1Department of Public Health, William Paterson University of New Jersey, Wayne, NJ, United States

2Department of Mathematics, Lehman College, City University of New York, Bronx, NY, United States

Corresponding Author:

Zoe C Meleo-Erwin, MA, PhD

Department of Public Health

William Paterson University of New Jersey

300 Pompton Rd

University Hall, Suite 359 – Office 370

Wayne, NJ, 07470

United States

Phone: 1 9737202394


Background: The majority of American adults search for health and illness information on the internet. However, the quality and accuracy of this information are notoriously variable. With the advent of social media, US individuals have increasingly shared their own health and illness experiences, including those related to bariatric surgery, on social media platforms. Previous research has found that peer-to-peer requesting and giving of advice related to bariatric surgery on social media is common, that such advice is often presented in stark terms, and that the advice may not reflect patient standards of care. These previous investigations have helped to map bariatric surgery content on Facebook and YouTube.

Objective: This objective of this study was to document and compare weight loss surgery (WLS)–related content on Instagram in the months leading up to the COVID-19 pandemic and 1 year later.

Methods: We analyzed a total of 300 Instagram posts (50 posts per week for 3 consecutive weeks in late February and early March in both 2020 and 2021) uploaded using the hashtag #wls. Descriptive statistics were reported, and independent 1-tailed chi-square tests were used to determine if a post’s publication year statistically affected its inclusion of a particular type of content.

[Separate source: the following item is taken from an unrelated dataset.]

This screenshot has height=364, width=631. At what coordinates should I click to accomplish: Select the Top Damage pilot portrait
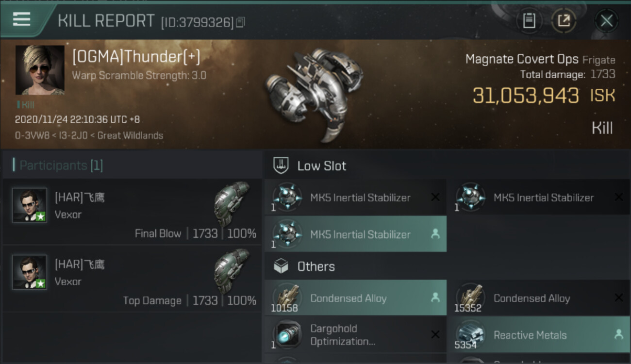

Results: Overall, advice giving and personal responsibility for outcomes were emphasized by WLS posters on Instagram. However, social support was less emphasized. The safety, challenges, and risks associated with WLS were rarely discussed. The majority of posts did not contain references to facts from reputable medical sources. Posts published in 2021 were more likely to mention stress/hardships of living with WLS (45/150, 30%, vs 29/150, 19.3%; P=.03); however, those published in 2020 more often identified the importance of ongoing support for WLS success (35/150, 23.3%, vs 16/150, 10.7%; P=.004).

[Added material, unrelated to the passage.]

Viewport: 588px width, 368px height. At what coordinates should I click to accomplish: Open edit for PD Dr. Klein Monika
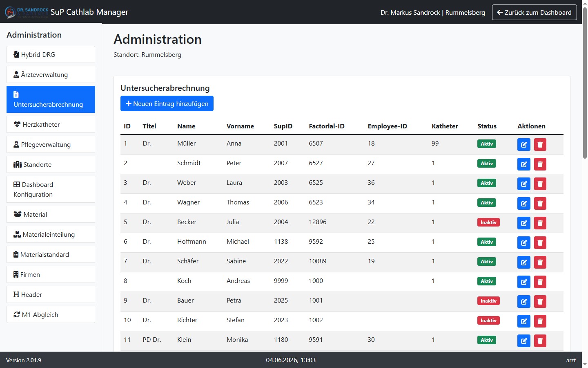pyautogui.click(x=523, y=341)
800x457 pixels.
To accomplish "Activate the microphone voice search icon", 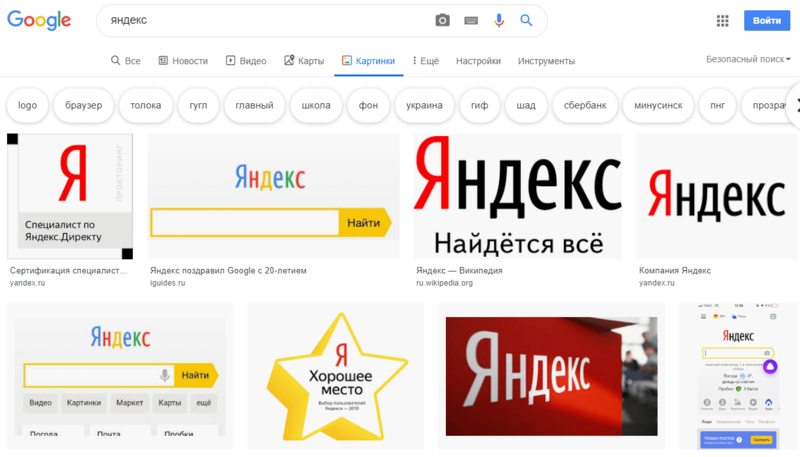I will (x=499, y=20).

Conclusions: Given that bariatric patients have low rates of postoperative follow-up, yet post-operative care and yet support are associated with improved health and weight loss outcomes, and given that health content on the web is of mixed accuracy, bariatric professionals may wish to consider including an online support forum moderated by a professional as a routine part of postoperative care. Doing so may not only improve follow-up rates but may offer providers the opportunity to counter inaccuracies encountered on social media.

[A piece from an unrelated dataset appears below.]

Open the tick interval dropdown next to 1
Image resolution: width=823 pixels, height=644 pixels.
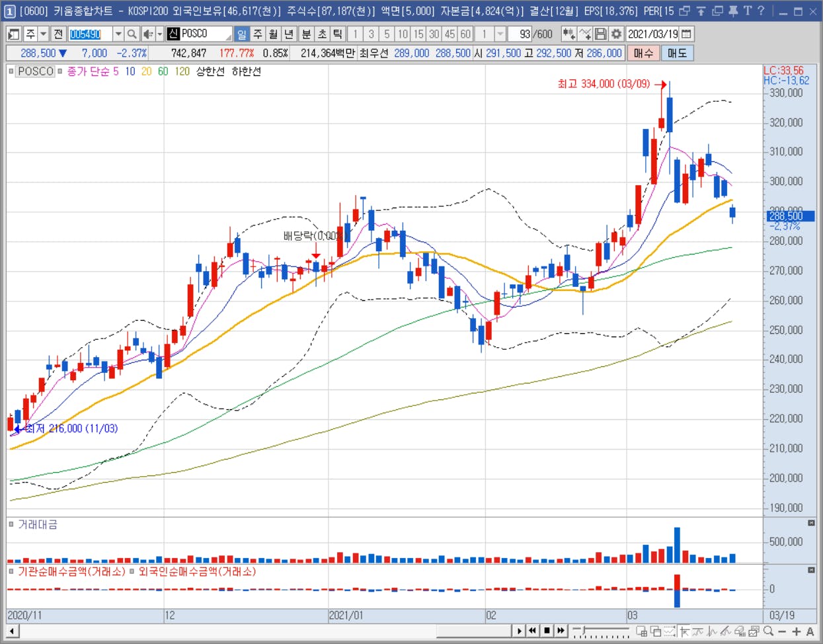[500, 34]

JMIR Perioper Med 2021;4(2):e29390



It is now well understood that health and illness are key drivers of internet use. Pew Research Center investigators have found that nearly three-quarters of American adults go on the internet to look for information related to health and health care [1]. Over one-third of these individuals use the internet in an attempt to self-diagnose [2]. Notably, high rates of web-based health seeking behavior have been found in other economically advanced countries, such as France [3], Germany [4], and Scotland [5]. In the United States, women, White adults, young people, and those of higher socioeconomic status are most likely to seek diagnoses on the web [6]. Pew Research Center indicates that the most popular web-based health searches include treatments for specific health concerns and conditions [1]. It is therefore unsurprising that the internet has become a primary source of information for individuals who desire weight loss in general [7] and by means of bariatric surgery procedure in particular [8,9]. Furthermore, it seems that as weight increases, so does the likelihood of searching on the web for weight loss solutions [10]. Finally, there is some evidence that individuals interested in bariatric surgery use the internet for health information-seeking more than individuals seeking other forms of digestive system surgery [8].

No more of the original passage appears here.